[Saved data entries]
┌────────

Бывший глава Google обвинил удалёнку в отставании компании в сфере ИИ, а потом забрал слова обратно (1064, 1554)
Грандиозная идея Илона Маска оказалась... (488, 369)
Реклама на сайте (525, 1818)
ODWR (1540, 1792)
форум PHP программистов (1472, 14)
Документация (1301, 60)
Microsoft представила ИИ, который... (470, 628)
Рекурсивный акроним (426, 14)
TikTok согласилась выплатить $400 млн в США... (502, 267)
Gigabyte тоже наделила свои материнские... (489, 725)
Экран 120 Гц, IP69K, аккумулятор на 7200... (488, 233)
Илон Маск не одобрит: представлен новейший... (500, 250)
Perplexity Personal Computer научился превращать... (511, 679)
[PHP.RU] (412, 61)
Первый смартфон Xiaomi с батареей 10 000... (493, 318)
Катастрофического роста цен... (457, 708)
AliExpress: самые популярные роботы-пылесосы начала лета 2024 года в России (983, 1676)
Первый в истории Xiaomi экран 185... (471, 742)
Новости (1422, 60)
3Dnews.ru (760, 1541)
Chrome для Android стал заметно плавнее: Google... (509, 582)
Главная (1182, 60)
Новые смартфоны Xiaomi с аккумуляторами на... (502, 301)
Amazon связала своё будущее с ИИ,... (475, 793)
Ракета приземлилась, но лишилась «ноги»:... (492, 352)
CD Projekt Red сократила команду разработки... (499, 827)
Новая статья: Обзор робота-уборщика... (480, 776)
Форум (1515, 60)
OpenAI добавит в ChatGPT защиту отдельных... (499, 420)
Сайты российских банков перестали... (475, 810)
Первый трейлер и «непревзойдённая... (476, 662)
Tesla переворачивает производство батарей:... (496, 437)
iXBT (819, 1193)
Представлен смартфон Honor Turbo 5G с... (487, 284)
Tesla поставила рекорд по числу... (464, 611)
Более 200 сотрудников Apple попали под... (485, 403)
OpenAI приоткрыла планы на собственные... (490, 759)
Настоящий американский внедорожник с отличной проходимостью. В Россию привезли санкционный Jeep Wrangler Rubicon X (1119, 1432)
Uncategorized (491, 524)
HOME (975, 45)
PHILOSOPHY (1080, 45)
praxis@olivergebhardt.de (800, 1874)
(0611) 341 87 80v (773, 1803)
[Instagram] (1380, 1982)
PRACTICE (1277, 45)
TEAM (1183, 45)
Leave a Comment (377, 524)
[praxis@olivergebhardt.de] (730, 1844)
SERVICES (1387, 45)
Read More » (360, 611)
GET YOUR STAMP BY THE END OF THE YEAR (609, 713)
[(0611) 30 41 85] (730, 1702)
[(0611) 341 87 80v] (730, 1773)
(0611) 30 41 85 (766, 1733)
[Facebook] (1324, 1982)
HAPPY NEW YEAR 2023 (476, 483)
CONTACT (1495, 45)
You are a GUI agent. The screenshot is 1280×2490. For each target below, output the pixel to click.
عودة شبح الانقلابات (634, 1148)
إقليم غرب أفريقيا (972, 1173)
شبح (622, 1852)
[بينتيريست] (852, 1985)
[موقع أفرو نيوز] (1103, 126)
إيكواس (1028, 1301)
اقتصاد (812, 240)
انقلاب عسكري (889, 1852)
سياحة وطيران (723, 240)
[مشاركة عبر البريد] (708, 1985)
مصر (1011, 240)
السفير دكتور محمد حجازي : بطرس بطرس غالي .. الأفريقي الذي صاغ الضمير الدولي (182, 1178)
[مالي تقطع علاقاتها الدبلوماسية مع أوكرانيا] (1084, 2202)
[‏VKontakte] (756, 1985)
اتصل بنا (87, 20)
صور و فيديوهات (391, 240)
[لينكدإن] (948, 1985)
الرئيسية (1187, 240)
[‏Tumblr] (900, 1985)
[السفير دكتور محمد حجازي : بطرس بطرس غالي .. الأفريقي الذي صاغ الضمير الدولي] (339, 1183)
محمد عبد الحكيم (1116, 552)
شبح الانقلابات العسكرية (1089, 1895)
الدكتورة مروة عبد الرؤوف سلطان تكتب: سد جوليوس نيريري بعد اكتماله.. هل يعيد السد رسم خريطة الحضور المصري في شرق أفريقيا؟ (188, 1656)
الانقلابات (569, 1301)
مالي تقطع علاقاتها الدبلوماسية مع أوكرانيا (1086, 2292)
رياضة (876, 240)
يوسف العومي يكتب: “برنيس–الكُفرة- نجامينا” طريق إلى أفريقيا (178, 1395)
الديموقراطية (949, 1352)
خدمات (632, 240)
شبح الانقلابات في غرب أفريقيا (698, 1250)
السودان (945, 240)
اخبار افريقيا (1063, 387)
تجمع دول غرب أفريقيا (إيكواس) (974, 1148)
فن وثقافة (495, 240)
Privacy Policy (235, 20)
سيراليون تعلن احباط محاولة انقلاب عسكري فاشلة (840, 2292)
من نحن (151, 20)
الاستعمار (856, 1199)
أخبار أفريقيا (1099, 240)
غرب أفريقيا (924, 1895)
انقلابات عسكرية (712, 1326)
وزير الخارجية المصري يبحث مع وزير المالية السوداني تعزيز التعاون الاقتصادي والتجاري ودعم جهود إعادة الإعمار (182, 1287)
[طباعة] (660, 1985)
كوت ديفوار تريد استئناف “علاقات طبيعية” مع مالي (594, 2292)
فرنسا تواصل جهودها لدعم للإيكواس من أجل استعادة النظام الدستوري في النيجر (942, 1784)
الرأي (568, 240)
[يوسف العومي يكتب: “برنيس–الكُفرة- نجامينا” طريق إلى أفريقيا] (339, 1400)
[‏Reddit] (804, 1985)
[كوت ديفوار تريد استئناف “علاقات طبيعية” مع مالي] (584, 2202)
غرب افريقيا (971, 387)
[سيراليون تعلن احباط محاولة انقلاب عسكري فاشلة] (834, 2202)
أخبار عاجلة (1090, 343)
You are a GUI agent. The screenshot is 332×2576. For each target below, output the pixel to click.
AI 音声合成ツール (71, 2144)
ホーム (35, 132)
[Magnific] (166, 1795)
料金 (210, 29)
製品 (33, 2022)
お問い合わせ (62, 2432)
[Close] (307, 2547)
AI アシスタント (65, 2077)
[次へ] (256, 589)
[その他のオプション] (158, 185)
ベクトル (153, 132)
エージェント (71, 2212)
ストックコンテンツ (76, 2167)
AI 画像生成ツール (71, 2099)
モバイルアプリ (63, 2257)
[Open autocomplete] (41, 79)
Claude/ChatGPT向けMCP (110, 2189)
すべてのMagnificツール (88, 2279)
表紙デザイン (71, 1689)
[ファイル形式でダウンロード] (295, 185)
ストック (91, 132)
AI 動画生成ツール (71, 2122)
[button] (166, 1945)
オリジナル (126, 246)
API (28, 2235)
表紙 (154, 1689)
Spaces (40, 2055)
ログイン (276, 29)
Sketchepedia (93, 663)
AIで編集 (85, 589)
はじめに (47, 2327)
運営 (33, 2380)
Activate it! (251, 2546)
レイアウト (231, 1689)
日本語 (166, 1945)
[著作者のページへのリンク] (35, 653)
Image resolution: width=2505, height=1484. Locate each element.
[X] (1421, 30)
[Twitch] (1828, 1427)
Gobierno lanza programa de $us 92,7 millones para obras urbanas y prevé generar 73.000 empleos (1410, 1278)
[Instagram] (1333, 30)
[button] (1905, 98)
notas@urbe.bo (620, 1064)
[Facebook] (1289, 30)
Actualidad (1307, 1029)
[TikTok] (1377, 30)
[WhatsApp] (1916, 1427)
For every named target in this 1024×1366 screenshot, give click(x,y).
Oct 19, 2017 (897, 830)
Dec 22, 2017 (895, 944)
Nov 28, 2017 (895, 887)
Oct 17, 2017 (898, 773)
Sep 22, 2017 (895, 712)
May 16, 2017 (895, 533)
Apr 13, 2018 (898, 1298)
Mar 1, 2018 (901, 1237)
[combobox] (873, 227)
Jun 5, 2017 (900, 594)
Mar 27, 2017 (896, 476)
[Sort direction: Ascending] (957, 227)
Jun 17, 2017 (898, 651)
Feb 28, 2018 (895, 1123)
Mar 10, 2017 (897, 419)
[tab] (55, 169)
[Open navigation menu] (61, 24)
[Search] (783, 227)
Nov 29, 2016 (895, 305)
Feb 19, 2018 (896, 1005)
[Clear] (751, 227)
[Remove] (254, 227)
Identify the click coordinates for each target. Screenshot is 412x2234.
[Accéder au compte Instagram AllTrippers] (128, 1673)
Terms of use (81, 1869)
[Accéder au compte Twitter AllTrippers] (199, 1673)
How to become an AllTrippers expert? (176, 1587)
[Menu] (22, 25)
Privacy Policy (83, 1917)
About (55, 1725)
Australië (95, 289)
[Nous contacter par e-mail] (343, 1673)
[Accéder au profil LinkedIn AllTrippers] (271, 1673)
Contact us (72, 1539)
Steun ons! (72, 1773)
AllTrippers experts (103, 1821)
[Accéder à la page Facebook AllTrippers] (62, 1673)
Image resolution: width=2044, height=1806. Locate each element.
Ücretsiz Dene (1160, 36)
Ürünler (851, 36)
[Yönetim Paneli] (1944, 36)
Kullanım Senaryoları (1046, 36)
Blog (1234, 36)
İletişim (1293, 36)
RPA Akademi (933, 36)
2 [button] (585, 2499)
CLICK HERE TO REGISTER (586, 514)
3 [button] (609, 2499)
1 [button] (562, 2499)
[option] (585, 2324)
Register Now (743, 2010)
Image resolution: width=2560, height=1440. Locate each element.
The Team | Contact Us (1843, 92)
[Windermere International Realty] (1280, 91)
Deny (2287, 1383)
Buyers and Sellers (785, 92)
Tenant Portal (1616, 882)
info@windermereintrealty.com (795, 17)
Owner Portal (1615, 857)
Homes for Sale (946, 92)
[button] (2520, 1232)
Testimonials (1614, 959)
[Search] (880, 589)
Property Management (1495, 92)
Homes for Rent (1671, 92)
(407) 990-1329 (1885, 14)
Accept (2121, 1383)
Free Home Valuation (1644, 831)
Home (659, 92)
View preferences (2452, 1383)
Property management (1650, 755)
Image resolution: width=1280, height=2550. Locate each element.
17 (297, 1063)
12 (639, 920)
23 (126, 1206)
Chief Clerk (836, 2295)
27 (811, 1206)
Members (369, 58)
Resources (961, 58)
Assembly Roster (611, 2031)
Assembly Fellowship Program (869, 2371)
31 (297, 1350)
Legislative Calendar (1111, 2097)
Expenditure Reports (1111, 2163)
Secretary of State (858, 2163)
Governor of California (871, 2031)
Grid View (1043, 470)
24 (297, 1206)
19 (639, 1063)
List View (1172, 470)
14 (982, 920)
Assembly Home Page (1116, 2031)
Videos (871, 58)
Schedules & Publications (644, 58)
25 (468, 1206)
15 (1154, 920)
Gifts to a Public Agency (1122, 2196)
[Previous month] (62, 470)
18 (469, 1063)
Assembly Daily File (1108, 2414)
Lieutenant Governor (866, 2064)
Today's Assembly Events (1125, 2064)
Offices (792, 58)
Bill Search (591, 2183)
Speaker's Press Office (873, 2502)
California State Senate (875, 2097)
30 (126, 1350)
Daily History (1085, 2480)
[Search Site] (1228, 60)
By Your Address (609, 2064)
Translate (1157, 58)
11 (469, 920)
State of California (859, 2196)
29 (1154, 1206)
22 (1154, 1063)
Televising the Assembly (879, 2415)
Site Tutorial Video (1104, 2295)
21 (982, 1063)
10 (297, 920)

└────────

* Exercise aim *
What do the lines above say from the one containing "運営 (33, 2380)" down to the one containing "[Twitch] (1828, 1427)"? Return them exactly, both end lines included, and only them.

* Result *
運営 (33, 2380)
Activate it! (251, 2546)
レイアウト (231, 1689)
日本語 (166, 1945)
[著作者のページへのリンク] (35, 653)
Image resolution: width=2505, height=1484. Locate each element.
[X] (1421, 30)
[Twitch] (1828, 1427)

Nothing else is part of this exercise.